Content starts

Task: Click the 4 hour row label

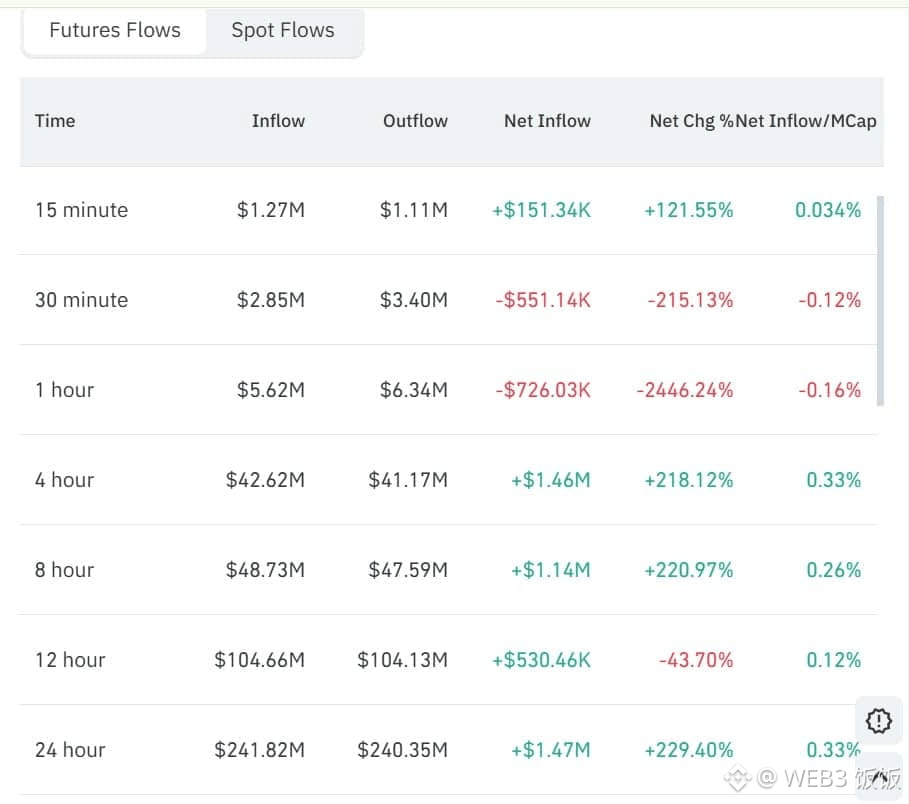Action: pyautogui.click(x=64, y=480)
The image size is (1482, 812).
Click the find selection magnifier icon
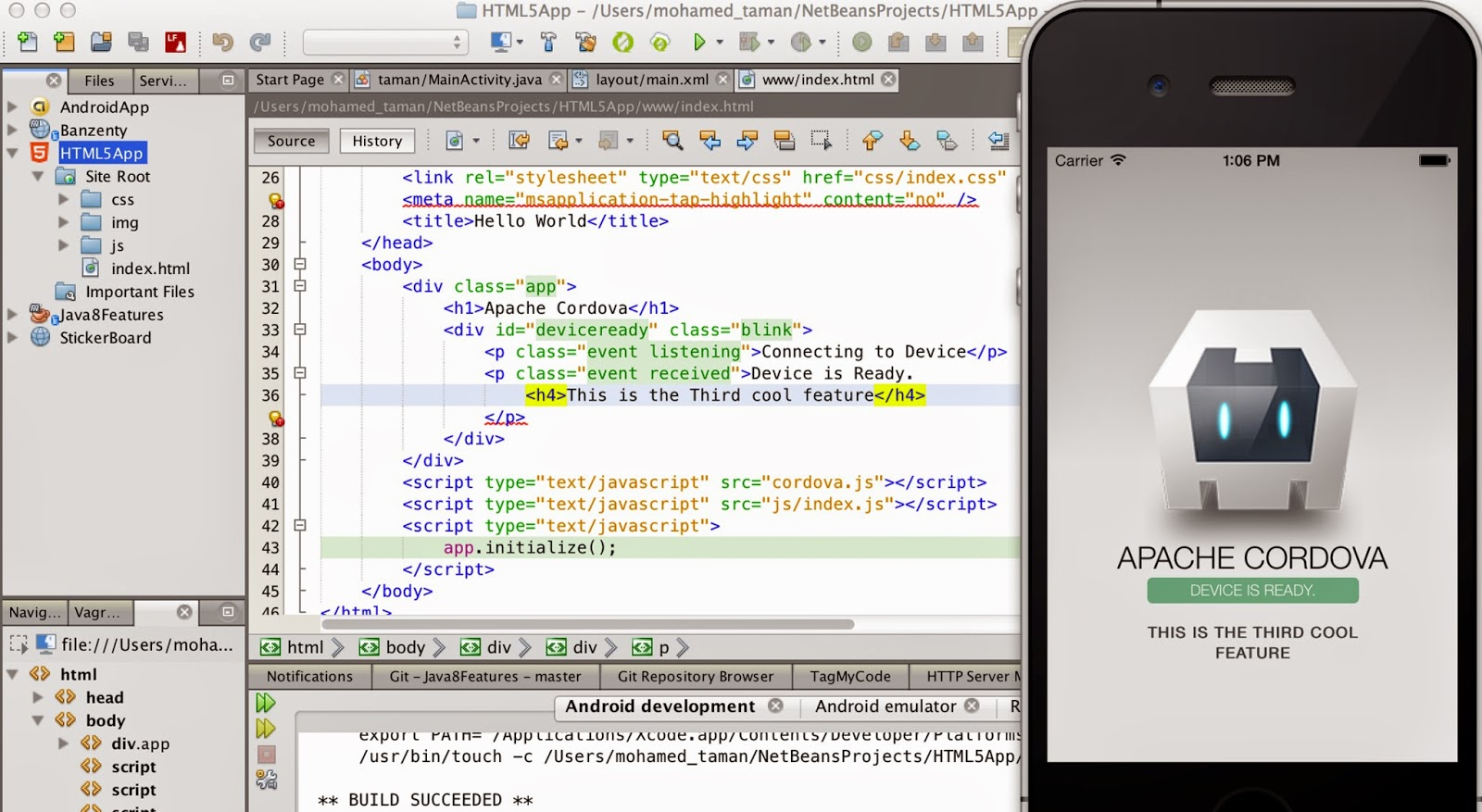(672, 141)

Content ends

Repeat exactly the lines from the one containing "The image size is (1482, 812)." to the last line of the data above, both included, and write no pictures into the copy.

The image size is (1482, 812).
Click the find selection magnifier icon
(672, 141)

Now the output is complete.